Oleh karena itu, melihat situasi dan kondisi pandemi Covid-19 saat ini yang membuat angka pengangguran pada angkatan muda semakin meningkat, maka pemerintah pusat dan pemerintah daerah perlu menumbuh kembangkan minat angkatan muda pada sektor pertanian melalui pemberian ntensif dan kebijakan yang berpihak pada petani, terutama pada kalangan anak muda.
Jenis intensif ini bisa beragam sesuai dengan kebutuhan. Misalnya saja, intensif untuk meningkatkan pengetahuan dan keterampilan bertani melalui beasiswa, dukungan pada kegiatan riset dan pengembangan agrobisnis, ataupun pemberian pelatihan-pelatihan yang dikelola secara serius dan berkualitas.

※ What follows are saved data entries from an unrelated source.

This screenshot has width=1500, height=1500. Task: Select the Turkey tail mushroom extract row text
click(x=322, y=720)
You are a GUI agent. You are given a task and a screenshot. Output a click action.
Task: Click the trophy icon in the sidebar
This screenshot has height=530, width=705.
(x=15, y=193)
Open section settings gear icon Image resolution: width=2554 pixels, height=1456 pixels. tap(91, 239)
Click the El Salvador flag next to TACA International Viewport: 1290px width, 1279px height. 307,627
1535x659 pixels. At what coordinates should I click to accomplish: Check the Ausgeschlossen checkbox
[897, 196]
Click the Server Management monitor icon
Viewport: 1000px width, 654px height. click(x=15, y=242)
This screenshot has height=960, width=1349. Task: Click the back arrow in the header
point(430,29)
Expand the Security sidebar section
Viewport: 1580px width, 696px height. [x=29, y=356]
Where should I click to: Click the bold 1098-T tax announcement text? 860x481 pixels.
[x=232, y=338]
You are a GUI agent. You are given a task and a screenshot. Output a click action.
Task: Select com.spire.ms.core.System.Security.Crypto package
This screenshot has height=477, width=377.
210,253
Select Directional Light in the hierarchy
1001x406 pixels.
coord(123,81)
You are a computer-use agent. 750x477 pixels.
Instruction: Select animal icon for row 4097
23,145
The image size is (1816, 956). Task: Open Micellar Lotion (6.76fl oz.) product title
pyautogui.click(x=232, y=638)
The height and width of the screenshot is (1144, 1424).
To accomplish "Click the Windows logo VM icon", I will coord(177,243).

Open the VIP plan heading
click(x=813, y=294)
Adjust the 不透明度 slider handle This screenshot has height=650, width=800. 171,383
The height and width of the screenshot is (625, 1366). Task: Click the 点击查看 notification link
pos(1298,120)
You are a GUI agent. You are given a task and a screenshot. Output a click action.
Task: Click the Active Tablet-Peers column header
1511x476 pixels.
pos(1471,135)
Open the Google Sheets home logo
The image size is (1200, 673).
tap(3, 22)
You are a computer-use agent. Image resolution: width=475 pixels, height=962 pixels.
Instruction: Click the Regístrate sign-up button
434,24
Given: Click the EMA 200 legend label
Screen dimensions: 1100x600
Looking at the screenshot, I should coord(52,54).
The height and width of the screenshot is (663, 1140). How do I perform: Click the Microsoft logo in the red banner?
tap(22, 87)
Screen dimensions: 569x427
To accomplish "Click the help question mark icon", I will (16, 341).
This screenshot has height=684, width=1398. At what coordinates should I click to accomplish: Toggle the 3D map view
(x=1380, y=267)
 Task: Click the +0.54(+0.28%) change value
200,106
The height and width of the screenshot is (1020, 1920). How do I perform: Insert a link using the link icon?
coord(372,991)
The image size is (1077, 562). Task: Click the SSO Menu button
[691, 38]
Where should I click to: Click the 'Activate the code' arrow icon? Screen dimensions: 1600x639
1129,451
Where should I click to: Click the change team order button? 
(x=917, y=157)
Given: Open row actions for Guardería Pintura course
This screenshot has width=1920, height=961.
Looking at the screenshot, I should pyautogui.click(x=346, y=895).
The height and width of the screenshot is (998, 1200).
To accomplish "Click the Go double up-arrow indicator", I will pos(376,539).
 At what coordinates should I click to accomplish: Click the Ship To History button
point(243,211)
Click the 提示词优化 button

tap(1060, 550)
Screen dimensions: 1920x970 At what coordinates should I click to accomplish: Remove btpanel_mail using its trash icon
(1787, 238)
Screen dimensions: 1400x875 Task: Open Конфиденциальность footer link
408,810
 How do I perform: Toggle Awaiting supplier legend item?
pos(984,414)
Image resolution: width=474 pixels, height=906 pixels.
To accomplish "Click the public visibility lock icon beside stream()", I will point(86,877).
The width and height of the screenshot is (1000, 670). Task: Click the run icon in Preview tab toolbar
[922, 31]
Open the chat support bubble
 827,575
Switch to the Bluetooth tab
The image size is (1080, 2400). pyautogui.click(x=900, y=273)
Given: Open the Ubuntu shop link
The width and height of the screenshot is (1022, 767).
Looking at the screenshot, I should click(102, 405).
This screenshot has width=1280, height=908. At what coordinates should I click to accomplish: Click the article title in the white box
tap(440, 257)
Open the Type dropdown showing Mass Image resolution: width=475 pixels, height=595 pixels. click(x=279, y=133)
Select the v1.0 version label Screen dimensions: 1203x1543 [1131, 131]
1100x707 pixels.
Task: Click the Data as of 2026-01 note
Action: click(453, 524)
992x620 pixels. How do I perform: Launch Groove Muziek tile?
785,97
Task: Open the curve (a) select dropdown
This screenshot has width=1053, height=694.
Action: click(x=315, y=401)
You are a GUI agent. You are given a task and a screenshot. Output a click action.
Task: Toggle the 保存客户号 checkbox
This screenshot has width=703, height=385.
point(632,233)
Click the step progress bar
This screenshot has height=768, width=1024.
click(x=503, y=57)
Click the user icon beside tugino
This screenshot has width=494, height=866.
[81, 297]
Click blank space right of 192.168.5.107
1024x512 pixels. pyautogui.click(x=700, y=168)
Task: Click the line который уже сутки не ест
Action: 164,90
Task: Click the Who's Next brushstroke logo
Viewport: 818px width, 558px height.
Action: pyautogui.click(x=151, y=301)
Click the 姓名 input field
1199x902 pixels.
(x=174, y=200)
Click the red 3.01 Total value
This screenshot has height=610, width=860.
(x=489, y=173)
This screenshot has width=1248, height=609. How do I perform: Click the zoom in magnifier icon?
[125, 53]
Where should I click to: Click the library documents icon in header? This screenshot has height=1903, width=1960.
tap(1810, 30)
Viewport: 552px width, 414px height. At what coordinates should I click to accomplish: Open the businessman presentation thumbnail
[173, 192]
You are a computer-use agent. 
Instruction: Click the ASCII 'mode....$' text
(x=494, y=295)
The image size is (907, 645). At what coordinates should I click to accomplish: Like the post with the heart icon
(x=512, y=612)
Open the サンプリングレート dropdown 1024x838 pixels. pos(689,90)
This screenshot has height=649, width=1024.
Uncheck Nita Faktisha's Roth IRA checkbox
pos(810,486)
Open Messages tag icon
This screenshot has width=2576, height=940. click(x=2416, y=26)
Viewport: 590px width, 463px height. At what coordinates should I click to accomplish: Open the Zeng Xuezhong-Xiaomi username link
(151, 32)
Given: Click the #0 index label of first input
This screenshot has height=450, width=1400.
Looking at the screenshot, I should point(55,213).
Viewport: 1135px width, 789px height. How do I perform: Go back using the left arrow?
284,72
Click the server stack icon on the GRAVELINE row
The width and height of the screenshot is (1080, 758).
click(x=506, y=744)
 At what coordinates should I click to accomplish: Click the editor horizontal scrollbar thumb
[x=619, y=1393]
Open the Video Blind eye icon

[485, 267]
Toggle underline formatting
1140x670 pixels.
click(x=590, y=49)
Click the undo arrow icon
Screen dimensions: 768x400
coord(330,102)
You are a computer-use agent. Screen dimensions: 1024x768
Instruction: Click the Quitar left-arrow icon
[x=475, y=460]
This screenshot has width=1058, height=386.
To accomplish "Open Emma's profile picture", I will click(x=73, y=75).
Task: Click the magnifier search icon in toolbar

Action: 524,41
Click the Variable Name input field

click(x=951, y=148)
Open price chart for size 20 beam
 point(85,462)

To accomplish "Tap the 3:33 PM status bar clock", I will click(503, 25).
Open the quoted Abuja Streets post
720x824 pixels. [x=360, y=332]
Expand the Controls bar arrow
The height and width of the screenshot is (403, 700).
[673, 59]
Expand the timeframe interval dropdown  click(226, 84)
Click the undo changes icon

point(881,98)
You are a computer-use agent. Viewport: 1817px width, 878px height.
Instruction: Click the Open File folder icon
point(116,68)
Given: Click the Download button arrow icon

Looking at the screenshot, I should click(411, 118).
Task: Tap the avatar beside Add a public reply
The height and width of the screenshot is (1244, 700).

Pada sektor pasar, bisa memberikan intensif berupa fasilitas dan pendampingan agar produk-produk pertanian yang dihasilkan dapat di terima oleh pasar. Sedangkan pada sektor permodalan, dapat berupa intensif dalam bentuk hibah bersyarat, serta pemberian pinjaman tanpa bunga.
Secara makro, kebijakan pemerintah juga harus berpihak pada petani. Misalnya soal kebijakan ekspor dan impor yang harus benar-benar melalui pertimbangan dan aspirasi petani dalam negeri. Agar kesejahteraan petani juga ikut meningkat, sehingga Indonesia yang sebenarnya negara agraris ini bisa surplus pangan. Bahkan semestinya bisa banyak mengekspor hasil-hasil pertania, bukan malah sebaliknya.
Terakhir catatan untuk angkatan muda “Daripada rebahan tidak melakukan apa-apa, tidak ada pemasukan, mending bertani dan berkebun hingga bisa menghasilkan cuan. Sekaligus bisa jadi kesibukan daripada binging tidak ngapa-ngapain, cocok mi toh?”.